During hearings on the proposed changes in the Assembly Labor Committee last Thursday and the State Senate Budget and Appropriations Committee on Monday, concerns were raised about cracking down on firms that may have unknowingly withheld wages because of an accounting mistake.

Existing law calls for a $100 fine for the first nonpayment of wages, but proposed legislation would increase the penalty to $500 to $1,000, or up to three months in jail.

Sal Risalvato, executive director of the New Jersey Gasoline, C-Store and Automotive Association, a group that represents gas station and convenience store owners, said that’s unacceptable because there is no distinction made “between those that cheat their employees and those that make errors and unknowingly may have cheated their employees.”
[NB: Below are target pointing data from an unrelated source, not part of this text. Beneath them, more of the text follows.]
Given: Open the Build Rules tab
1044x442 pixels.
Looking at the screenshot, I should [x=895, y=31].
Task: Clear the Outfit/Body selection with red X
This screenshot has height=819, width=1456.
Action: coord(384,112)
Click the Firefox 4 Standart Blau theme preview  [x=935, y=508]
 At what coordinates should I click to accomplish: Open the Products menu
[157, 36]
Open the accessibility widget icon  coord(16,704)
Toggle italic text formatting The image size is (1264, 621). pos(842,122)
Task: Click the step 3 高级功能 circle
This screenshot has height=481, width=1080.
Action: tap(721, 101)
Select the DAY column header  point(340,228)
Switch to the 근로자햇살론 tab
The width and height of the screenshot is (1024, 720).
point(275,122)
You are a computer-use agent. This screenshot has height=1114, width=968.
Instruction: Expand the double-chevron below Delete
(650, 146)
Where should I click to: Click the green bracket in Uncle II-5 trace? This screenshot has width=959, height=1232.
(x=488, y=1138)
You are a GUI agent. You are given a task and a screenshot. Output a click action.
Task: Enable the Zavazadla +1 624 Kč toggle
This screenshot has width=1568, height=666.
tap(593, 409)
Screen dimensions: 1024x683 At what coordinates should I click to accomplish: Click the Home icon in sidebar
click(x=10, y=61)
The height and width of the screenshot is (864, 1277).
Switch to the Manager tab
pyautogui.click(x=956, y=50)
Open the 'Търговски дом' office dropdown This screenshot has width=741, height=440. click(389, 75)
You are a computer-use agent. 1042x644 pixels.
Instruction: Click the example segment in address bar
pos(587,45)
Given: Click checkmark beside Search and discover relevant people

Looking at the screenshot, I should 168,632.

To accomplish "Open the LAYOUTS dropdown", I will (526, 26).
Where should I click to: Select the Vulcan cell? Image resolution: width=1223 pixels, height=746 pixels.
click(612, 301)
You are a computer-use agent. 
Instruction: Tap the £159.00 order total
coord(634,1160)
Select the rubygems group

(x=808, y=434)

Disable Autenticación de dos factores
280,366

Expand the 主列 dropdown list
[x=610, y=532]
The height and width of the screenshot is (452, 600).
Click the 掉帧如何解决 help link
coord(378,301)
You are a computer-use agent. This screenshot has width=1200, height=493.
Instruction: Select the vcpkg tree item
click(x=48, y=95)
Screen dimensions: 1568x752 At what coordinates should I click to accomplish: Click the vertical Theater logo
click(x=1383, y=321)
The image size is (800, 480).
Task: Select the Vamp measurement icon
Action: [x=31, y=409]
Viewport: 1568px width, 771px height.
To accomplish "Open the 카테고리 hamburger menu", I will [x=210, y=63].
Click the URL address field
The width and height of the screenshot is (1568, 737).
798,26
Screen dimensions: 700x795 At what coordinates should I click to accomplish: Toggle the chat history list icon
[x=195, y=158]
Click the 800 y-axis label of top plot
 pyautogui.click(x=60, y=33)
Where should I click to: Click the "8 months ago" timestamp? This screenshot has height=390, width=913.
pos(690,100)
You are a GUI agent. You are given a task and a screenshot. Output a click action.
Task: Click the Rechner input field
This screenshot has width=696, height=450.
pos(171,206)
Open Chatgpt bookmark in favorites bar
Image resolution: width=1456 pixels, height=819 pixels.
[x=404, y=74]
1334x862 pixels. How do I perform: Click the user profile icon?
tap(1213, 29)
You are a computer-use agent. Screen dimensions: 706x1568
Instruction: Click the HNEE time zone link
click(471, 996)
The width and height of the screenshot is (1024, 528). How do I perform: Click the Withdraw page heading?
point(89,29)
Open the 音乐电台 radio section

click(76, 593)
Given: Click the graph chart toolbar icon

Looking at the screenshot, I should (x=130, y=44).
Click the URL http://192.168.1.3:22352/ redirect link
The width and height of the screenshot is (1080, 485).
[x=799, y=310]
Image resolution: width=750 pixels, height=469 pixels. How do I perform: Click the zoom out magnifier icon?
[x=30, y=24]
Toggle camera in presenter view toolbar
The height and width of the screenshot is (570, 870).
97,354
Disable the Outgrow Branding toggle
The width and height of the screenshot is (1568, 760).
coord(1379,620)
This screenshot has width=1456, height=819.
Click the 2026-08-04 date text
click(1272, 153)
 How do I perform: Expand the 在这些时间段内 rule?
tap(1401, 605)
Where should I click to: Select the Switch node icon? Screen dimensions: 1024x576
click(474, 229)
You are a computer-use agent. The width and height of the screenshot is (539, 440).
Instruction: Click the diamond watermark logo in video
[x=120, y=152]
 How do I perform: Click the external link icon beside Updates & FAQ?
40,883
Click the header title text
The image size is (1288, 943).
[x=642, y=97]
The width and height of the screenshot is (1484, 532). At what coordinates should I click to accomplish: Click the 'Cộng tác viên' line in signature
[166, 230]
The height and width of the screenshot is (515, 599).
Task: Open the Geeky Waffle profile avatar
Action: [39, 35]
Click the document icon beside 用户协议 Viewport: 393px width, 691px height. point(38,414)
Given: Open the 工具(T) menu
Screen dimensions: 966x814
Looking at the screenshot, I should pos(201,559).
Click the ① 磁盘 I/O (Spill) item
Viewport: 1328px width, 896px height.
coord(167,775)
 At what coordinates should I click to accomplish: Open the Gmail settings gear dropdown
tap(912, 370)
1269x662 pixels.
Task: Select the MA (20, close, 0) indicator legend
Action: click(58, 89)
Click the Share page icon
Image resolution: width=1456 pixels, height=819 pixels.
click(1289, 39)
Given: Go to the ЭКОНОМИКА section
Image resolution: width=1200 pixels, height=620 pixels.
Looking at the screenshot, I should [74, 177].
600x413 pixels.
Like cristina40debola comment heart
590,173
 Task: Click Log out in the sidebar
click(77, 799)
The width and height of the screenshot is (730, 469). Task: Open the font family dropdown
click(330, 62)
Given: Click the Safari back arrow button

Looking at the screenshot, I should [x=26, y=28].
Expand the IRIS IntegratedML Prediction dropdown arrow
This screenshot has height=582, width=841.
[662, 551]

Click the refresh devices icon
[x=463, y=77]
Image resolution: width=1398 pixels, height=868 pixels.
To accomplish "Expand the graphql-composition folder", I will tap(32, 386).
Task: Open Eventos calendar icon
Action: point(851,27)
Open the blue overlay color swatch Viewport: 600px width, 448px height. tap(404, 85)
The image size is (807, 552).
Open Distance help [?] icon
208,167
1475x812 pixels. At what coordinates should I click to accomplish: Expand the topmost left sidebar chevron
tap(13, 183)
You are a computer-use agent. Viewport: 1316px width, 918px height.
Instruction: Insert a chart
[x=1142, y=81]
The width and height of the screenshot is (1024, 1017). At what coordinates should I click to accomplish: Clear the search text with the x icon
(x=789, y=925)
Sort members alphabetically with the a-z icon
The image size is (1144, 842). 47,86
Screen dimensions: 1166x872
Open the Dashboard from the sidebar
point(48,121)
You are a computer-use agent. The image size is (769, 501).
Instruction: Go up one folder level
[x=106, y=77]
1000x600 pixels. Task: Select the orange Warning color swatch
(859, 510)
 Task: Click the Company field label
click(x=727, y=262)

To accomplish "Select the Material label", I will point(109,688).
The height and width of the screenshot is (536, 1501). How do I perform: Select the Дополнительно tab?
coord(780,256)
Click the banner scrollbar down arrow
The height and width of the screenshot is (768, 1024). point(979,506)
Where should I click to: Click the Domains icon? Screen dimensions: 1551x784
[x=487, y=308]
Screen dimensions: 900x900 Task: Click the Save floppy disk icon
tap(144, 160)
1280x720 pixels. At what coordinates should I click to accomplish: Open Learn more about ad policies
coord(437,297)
He pointed out in the businesses he represents, the owner is the one who handles the bookkeeping and everything else, so he’s a one-man band.

"It would be wrong to punish that business owner the same as a business owner that makes a calculation to cheat employees," he said.

When asked what should be done to tweak the legislation to fix it, he said “we want consideration taken for any employer that unknowingly makes a mistake and cheats an employee, particularly if the mistake is corrected."

He stressed penalties for first-time offenses should remain as they are, at $100.

Risalvato said “there is no honest business that would condone another business stealing the wages or cheating employees" because they would gain an unfair advantage over competition.

Both the Assembly and State Senate versions of the bills were released by their respective committees, but several lawmakers in both chambers expressed concerns about the severity of first-time punishments.

Senate Budget and Appropriations Committee Chairman Paul Sarlo, D-Bergen, indicated that several amendments were being crafted, including one that would cover first offenses, but he would not elaborate.